Droit naturel, droit ecclésiastique, droit civil, voilà les trois éléments qui, sans se contrarier ni s'exclure, doivent présider à la formation du mariage et en régler les conditions dans une société chrétienne bien ordonnée.

C'est ce que saint Thomas, avec cette largeur de vue qui lui est propre, a parfaitement compris et nettement exprimé dans ses commentaires sur le Maître des Sentences. « Le mariage, a-t-il dit, en tant qu'il est une fonction de la nature, est régi par la loi naturelle; en tant qu'il est un sacrement, il est régi par le droit divin; en tant qu'il est une fonction sociale (officium communitatis), il est régi par la loi civile. » Et voilà pourquoi, ajoute-t-il aussitôt, du chef de chacune de ces lois une personne peut être rendue inhabile au mariage, et ideo ex qualibet dictarum legum potest aliqua persona effici ad matrimonium illegitima (1).

On voit d'ici la possibilité d'un conflit, supposé qu'il n'y ait pas subordination et parfait accord entre ces différentes lois. Point d'opposition, bien entendu, entre la loi naturelle et la loi ecclésiastique, la première ayant l'Église pour interprète infaillible et la seconde émanant directement de son autorité législative. Mais est-il impossible que la loi civile, en réglant les conditions du mariage, se mette en contradiction, soit avec la loi naturelle, soit surtout avec la loi ecclésiastique, et, dans ce dernier cas, qu'arrivera-t-il?

Consignes:
**1.** Recopiez à l'identique un passage du texte sur le mariage : commencez aux mots « C'est ce que » et arrêtez-vous après « matrimonium illegitima (1). ».
**2.** Poursuivez, s'il vous plaît, le texte sur le mariage à partir de sa dernière phrase.

Bloc de données:
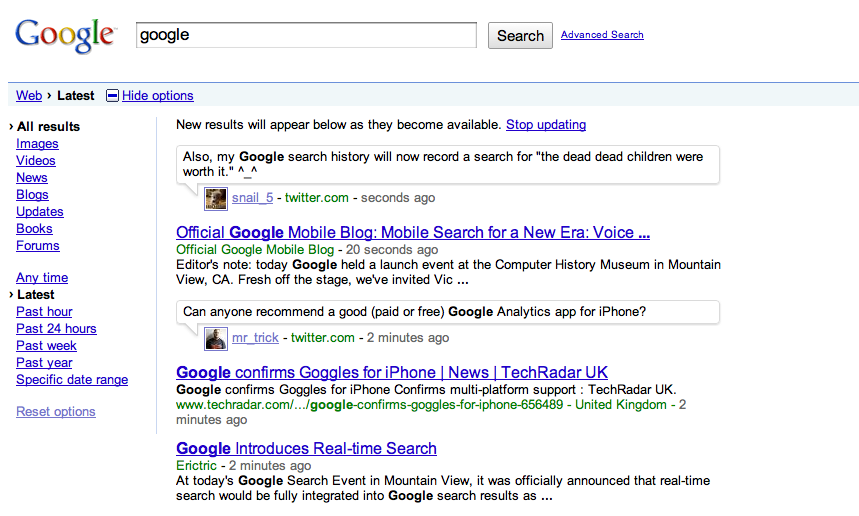The width and height of the screenshot is (859, 516).
Task: Switch to Images results
Action: 37,144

Réponses par tâche:
**1.**
C'est ce que saint Thomas, avec cette largeur de vue qui lui est propre, a parfaitement compris et nettement exprimé dans ses commentaires sur le Maître des Sentences. « Le mariage, a-t-il dit, en tant qu'il est une fonction de la nature, est régi par la loi naturelle; en tant qu'il est un sacrement, il est régi par le droit divin; en tant qu'il est une fonction sociale (officium communitatis), il est régi par la loi civile. » Et voilà pourquoi, ajoute-t-il aussitôt, du chef de chacune de ces lois une personne peut être rendue inhabile au mariage, et ideo ex qualibet dictarum legum potest aliqua persona effici ad matrimonium illegitima (1).

**2.**
(1) In IV SENT., dist. xxxiv, q. I, art. 1, ad 4m.

Il arrivera ce qui arrive malheureusement trop souvent sous l'empire de notre Code civil français, au mépris de la liberté de conscience et du droit, reconnu à tout citoyen français, de vivre selon les lois de l'Église catholique. Telle personne sera, par la loi civile, déclarée inhabile à contracter mariage dans telles conditions, qui a rigoureusement ce droit, et d'après la loi naturelle et d'après la loi ecclésiastique; tandis que telle autre, toujours aux termes de la loi civile, se trouvera toute sa vie assujettie par un lien nul aux yeux de la conscience et réprouvé par l'Église. Que le cas soit fréquent, qu'il ne puisse être généralement évité par les âmes de bonne volonté, je ne le prétends pas, à Dieu ne plaise. Je n'ai garde d'exagérer à plaisir les imperfections de notre législation actuelle. Mais c'est trop encore que cela soit possible et quelquefois même inévitable. A ce mal il faut chercher un remède; on ne le trouvera bien évidemment que dans la bonne harmonie entre les deux législations ecclésiastique et civile.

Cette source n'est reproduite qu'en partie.